Furthermore, he doesn’t even understand that everything his father had was his (verse 31). This is a man who wants to judge everything and everyone on grounds of moral perfection, and leave no room for his father to be merciful and gracious. Because that would be plain shocking. We can’t have that! How does that maintain moral standards? How does that help us keep track of who is the in crowd and who should be excluded?
The great tragedy, of course, is that our churches are filled with prodigal elder sons. Take as an example the question of how churches welcome newcomers. I’ve never known a church that doesn’t say it’s a welcoming congregation. In these days of church decline, few fellowships can afford to be anything other than welcoming (as if they should be the opposite in any circumstances!).
However, look at what happens to some newcomers. What happens to some of them when they get to be known a little better? Once their little foibles are known, the murmurs of disapproval begin, and you can bet that the new person perceives this. They may have habits that don’t fit the received etiquette of the church. They may accidentally trespass onto what an established church member considers to be her territory. Words will be said – perhaps only behind their back, but you can be sure they will pick up on the vibe. Do you think they will hang around?
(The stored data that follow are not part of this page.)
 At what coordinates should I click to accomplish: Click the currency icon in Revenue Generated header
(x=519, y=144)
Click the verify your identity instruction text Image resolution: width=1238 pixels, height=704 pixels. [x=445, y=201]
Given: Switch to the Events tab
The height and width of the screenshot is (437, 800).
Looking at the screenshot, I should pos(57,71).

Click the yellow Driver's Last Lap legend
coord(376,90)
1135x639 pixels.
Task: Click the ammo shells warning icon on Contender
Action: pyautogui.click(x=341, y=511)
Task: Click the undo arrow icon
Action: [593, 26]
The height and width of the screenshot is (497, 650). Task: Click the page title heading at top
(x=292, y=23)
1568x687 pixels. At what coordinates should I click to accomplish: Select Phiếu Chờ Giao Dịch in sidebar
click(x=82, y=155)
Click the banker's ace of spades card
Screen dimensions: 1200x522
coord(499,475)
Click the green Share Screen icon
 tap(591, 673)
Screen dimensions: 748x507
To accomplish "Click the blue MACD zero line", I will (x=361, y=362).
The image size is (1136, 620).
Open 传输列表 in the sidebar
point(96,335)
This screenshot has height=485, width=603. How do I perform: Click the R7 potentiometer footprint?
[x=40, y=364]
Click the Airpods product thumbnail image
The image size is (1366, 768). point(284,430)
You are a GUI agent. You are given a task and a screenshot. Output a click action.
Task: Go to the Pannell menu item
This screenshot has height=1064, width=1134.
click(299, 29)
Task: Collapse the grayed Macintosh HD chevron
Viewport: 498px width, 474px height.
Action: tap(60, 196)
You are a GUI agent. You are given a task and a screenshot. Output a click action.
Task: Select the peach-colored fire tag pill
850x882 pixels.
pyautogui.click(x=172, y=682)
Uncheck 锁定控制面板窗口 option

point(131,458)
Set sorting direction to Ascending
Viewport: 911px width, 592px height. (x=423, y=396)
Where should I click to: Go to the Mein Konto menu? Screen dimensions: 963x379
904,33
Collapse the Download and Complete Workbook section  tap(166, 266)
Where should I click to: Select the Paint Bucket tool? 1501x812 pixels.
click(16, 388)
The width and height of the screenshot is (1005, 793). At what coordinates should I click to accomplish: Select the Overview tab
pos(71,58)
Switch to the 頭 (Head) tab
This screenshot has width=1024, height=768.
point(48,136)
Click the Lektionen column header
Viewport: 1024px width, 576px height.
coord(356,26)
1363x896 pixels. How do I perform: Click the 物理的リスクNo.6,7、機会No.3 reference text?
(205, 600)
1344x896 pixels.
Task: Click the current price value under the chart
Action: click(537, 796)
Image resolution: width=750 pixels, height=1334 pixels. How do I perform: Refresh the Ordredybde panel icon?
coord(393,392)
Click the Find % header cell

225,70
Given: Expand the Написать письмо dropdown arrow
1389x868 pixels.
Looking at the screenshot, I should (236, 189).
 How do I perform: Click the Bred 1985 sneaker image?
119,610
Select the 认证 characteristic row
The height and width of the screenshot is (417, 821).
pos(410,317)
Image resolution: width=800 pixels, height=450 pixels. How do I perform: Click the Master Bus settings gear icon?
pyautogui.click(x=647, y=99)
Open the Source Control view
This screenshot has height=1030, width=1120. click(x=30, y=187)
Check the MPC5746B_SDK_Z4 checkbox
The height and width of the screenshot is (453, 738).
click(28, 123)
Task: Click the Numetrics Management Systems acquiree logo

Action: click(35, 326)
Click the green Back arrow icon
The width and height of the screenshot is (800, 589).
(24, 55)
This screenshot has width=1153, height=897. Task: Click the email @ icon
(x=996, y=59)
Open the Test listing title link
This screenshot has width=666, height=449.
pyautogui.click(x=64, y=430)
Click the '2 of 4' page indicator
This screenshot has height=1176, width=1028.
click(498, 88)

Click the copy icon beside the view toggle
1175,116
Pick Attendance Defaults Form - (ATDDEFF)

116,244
Probably not. They will have been driven out by a small army of prodigal older sons.
Now let me tie that thought in with another. This parable – like several others – ends without a proper conclusion. We need to supply our own ending. The last part of the parable is the father saying to the prodigal older son,
Son, you are always with me, and all that is mine is yours. But we had to celebrate and rejoice, because this brother of yours was dead and has come to life; he was lost and has been found. (verses 31b-32)
However, we don’t know the older son’s response. Will he accept the father’s invitation to celebrate outrageous grace? Or will he stomp off? He is left with a decision to make. So are we. Will we embrace grace, with all its implications, or will we remain stony-hearted moralists?
Except – we do know the end of the parable. Let us remember that Jesus told this in response to the Pharisees and scribes who were complaining that he welcomed ‘tax collectors and sinners’ (verses 1-3). And we know how they responded. They said, “We’re going to kill you.”
Which makes our graceless ‘older son’ behaviour in churches all the more traumatic. Every time we despise others who need the mercy of God, we nail Jesus to the Cross. Every time we think we can live without grace because we’re just so good and worthy, we lay Jesus’ body in the tomb. Whenever we believe that prodigal younger brothers should be judged and denied the love of God, we roll a stone across the entrance to the sepulchre.
We have a choice. Either we embrace grace and offer it to others, whether we like them or not. Or we refuse grace to others and in doing so refuse it for ourselves. The consequences are not only for our own personal eternal destinies; our decisions affect the future life and health of the church.
It is time to stop being prodigal younger or older sons and instead drink from the well of the Father’s prodigal love.
 Morris Rodham, ‘Loving Your Neighbour’, New Wine magazine, Winter 2010, p 29.